Task data:
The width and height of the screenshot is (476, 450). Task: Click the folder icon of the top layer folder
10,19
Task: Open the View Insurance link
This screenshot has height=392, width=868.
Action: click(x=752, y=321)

Task objective:
Every line in the material must be repeated verbatim.

Output below:
The width and height of the screenshot is (476, 450). Task: Click the folder icon of the top layer folder
10,19
Task: Open the View Insurance link
This screenshot has height=392, width=868.
Action: click(x=752, y=321)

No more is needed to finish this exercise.